[Start of section]
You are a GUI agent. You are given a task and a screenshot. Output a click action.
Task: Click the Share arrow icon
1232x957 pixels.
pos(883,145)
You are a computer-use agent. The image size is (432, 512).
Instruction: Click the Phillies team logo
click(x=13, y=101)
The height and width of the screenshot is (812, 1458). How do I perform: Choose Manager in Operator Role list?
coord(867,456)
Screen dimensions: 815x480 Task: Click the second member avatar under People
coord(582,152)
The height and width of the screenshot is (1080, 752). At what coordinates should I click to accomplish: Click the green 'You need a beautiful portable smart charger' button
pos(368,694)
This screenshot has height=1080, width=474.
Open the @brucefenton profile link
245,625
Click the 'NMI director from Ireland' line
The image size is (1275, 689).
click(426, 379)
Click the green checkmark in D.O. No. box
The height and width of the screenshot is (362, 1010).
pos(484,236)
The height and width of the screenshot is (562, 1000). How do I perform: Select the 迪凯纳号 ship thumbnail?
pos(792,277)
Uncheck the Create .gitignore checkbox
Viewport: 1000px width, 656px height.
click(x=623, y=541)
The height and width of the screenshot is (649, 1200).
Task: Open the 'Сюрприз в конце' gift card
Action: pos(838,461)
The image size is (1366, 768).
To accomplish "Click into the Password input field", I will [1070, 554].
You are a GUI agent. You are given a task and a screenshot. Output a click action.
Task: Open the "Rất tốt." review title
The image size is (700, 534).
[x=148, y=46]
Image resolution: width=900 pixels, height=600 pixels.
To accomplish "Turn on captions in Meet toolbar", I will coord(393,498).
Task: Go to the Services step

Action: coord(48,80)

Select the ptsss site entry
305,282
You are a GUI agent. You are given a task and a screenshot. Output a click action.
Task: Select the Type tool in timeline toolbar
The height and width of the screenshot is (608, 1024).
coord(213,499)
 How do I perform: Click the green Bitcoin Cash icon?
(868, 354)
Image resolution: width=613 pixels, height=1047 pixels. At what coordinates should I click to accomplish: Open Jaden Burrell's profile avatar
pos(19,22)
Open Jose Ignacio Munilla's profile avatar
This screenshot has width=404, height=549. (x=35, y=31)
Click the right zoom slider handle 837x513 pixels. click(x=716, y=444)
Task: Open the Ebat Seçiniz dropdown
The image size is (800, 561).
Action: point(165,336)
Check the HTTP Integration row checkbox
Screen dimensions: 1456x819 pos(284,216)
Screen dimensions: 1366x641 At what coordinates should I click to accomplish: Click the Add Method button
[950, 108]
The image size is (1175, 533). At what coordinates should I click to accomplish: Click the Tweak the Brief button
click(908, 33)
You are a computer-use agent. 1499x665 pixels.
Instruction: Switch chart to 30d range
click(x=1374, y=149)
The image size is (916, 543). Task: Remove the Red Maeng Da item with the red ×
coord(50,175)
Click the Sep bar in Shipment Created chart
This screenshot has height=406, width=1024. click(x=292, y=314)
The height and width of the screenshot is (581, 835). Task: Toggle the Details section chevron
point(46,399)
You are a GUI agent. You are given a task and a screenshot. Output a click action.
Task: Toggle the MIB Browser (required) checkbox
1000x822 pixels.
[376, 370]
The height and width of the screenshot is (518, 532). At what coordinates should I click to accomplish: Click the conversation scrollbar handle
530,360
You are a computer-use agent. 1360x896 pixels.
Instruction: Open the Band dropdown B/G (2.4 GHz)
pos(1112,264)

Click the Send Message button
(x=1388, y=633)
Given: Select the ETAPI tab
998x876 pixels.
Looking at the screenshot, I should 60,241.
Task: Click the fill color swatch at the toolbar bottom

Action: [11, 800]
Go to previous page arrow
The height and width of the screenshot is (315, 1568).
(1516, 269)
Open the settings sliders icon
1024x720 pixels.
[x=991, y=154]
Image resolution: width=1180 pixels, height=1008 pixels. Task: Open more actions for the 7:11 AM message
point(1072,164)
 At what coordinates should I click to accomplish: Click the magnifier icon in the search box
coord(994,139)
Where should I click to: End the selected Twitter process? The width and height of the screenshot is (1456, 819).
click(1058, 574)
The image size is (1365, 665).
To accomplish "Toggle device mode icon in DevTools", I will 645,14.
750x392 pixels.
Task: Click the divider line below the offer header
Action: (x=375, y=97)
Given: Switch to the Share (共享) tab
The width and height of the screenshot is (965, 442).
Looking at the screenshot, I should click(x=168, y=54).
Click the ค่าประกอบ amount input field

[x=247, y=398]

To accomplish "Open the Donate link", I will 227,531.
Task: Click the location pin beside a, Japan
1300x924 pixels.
[End of section]
» **WHAT THE EXERCISE ASKS**
The lines above should be duplicated exactly.

» **RESPONSE BELOW**
You are a GUI agent. You are given a task and a screenshot. Output a click action.
Task: Click the Share arrow icon
1232x957 pixels.
pos(883,145)
You are a computer-use agent. The image size is (432, 512).
Instruction: Click the Phillies team logo
click(x=13, y=101)
The height and width of the screenshot is (812, 1458). How do I perform: Choose Manager in Operator Role list?
coord(867,456)
Screen dimensions: 815x480 Task: Click the second member avatar under People
coord(582,152)
The height and width of the screenshot is (1080, 752). At what coordinates should I click to accomplish: Click the green 'You need a beautiful portable smart charger' button
pos(368,694)
This screenshot has height=1080, width=474.
Open the @brucefenton profile link
245,625
Click the 'NMI director from Ireland' line
The image size is (1275, 689).
click(426, 379)
Click the green checkmark in D.O. No. box
The height and width of the screenshot is (362, 1010).
pos(484,236)
The height and width of the screenshot is (562, 1000). How do I perform: Select the 迪凯纳号 ship thumbnail?
pos(792,277)
Uncheck the Create .gitignore checkbox
Viewport: 1000px width, 656px height.
click(x=623, y=541)
The height and width of the screenshot is (649, 1200).
Task: Open the 'Сюрприз в конце' gift card
Action: pos(838,461)
The image size is (1366, 768).
To accomplish "Click into the Password input field", I will [1070, 554].
You are a GUI agent. You are given a task and a screenshot. Output a click action.
Task: Open the "Rất tốt." review title
The image size is (700, 534).
[x=148, y=46]
Image resolution: width=900 pixels, height=600 pixels.
To accomplish "Turn on captions in Meet toolbar", I will coord(393,498).
Task: Go to the Services step

Action: coord(48,80)

Select the ptsss site entry
305,282
You are a GUI agent. You are given a task and a screenshot. Output a click action.
Task: Select the Type tool in timeline toolbar
The height and width of the screenshot is (608, 1024).
coord(213,499)
 How do I perform: Click the green Bitcoin Cash icon?
(868, 354)
Image resolution: width=613 pixels, height=1047 pixels. At what coordinates should I click to accomplish: Open Jaden Burrell's profile avatar
pos(19,22)
Open Jose Ignacio Munilla's profile avatar
This screenshot has width=404, height=549. (x=35, y=31)
Click the right zoom slider handle 837x513 pixels. click(x=716, y=444)
Task: Open the Ebat Seçiniz dropdown
The image size is (800, 561).
Action: point(165,336)
Check the HTTP Integration row checkbox
Screen dimensions: 1456x819 pos(284,216)
Screen dimensions: 1366x641 At what coordinates should I click to accomplish: Click the Add Method button
[950, 108]
The image size is (1175, 533). At what coordinates should I click to accomplish: Click the Tweak the Brief button
click(908, 33)
You are a computer-use agent. 1499x665 pixels.
Instruction: Switch chart to 30d range
click(x=1374, y=149)
The image size is (916, 543). Task: Remove the Red Maeng Da item with the red ×
coord(50,175)
Click the Sep bar in Shipment Created chart
This screenshot has height=406, width=1024. click(x=292, y=314)
The height and width of the screenshot is (581, 835). Task: Toggle the Details section chevron
point(46,399)
You are a GUI agent. You are given a task and a screenshot. Output a click action.
Task: Toggle the MIB Browser (required) checkbox
1000x822 pixels.
[376, 370]
The height and width of the screenshot is (518, 532). At what coordinates should I click to accomplish: Click the conversation scrollbar handle
530,360
You are a computer-use agent. 1360x896 pixels.
Instruction: Open the Band dropdown B/G (2.4 GHz)
pos(1112,264)

Click the Send Message button
(x=1388, y=633)
Given: Select the ETAPI tab
998x876 pixels.
Looking at the screenshot, I should 60,241.
Task: Click the fill color swatch at the toolbar bottom

Action: [11, 800]
Go to previous page arrow
The height and width of the screenshot is (315, 1568).
(1516, 269)
Open the settings sliders icon
1024x720 pixels.
[x=991, y=154]
Image resolution: width=1180 pixels, height=1008 pixels. Task: Open more actions for the 7:11 AM message
point(1072,164)
 At what coordinates should I click to accomplish: Click the magnifier icon in the search box
coord(994,139)
Where should I click to: End the selected Twitter process? The width and height of the screenshot is (1456, 819).
click(1058, 574)
The image size is (1365, 665).
To accomplish "Toggle device mode icon in DevTools", I will 645,14.
750x392 pixels.
Task: Click the divider line below the offer header
Action: (x=375, y=97)
Given: Switch to the Share (共享) tab
The width and height of the screenshot is (965, 442).
Looking at the screenshot, I should click(x=168, y=54).
Click the ค่าประกอบ amount input field

[x=247, y=398]

To accomplish "Open the Donate link", I will 227,531.
Task: Click the location pin beside a, Japan
1300x924 pixels.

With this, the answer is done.